Saturday, 17 April 2010

My Local Candidates On Creationism

On Wednesday I decided to ask my local candidates for Brentford And Isleworth their views on a subject close to my heart. Since all three candidates have Twitter accounts it seemed like a good forum:
Question for @Ann_Keen, @MaryMacleod4MP and @andrewdakers: should creationism be on the science curriculum alongside evolution? #GE2010
The first response came from - you've guessed it - my Lib Dem PPC, Andrew Dakers, who sent me a public response thus:
I think it is reasonable for creationism to be on the curriculum but I would not advocate it being on the 'science' curriculum.
Good - nice clear response and it is clear he would not be in favour of it being on the science curriculum. This makes me happy.

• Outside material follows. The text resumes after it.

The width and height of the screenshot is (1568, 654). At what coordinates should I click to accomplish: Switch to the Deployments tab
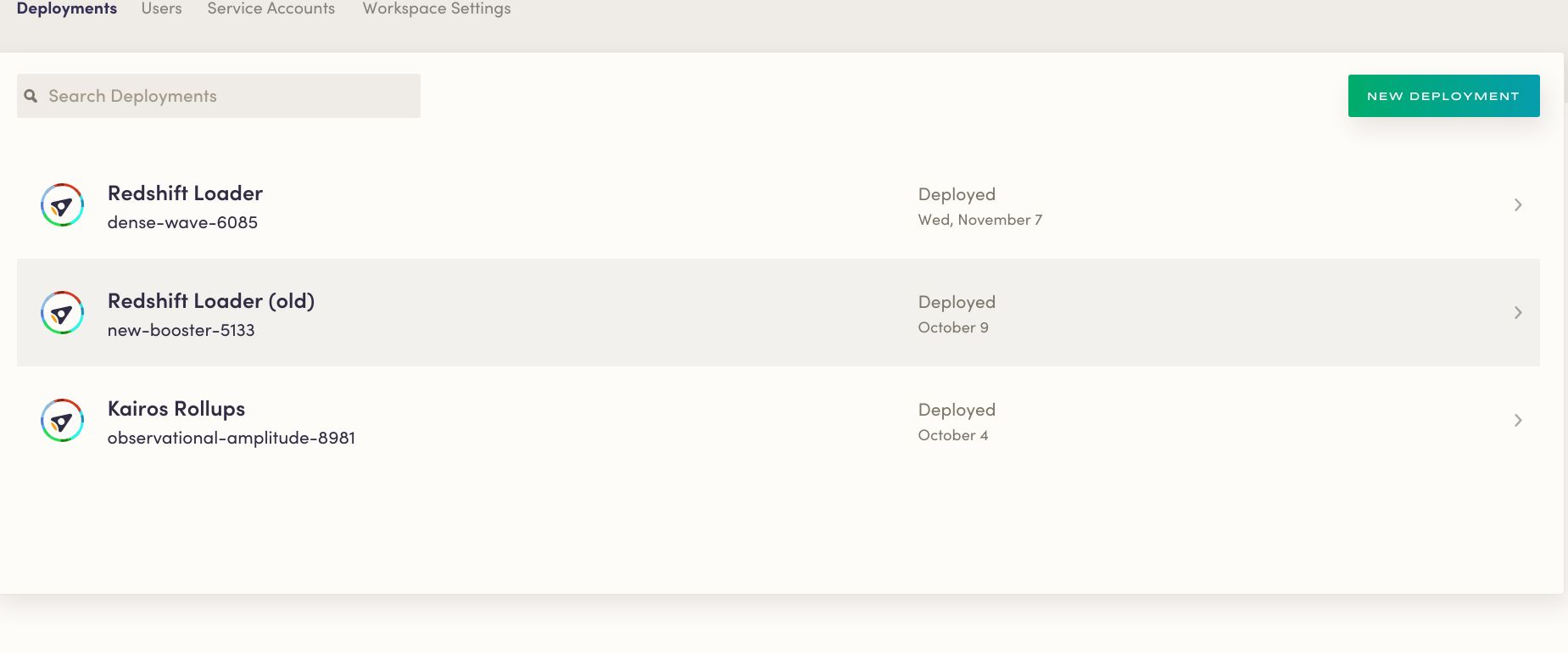pyautogui.click(x=67, y=8)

A day later, the Conservative PPC Mary Macleod sent me a DM (not sure why she didn't feel this was something she could @reply):
I think we should discuss different views within the curriculum including creationism, although this is down to faith perhaps not science.
Really not that clear what she'd be in favour of - do I need to "teach the controversy" or would she be happy enough for me not discussing any supernatural ideas in my science class? As she won't follow me back I can't DM her and ask for further clarification.

And what of our current MP, Ann Keen? Here's her response:
Yeah, that'd be no acknowledgement whatsoever. It would appear from her Twitter feed that she's plenty busy enough metaphorically fellating Gordon Brown and making out that the Labour Party are going to win, but this is by no means the first direct question she has ignored from myself and my husband (Paul has been in touch about the impending closure of the Tropical Zoo).

For the people who are reading the manifestos, who are watching the televised debates and engaging with their local candidates, most are finding that the Lib Dems are doing incredibly well - in some post-debate surveys from Thursday night Nick Clegg had over 60% of the votes. However, there will be problems with likely low voter turnout numbers, along with the "I've voted for X all my life and I'm going to continue to vote for X" lot.


  1. Gawd, I hate it when candidates won't give a straight answer to a question. I consider dodgy answers (or answering the question one wishes had been asked instead of the one that was) to be serious black marks on a campaign record.

    The moment that Joe Biden stood out to me as a candidate to pay closer attention came in one of the presidential nomination "debates" in early 2008. He was asked a simple yes-no question, and answered, "Yes." The moderator waited a moment, then said, "You have 90 seconds to respond. Would you like to expand on that?" Biden leaned back to the microphone and said, "No."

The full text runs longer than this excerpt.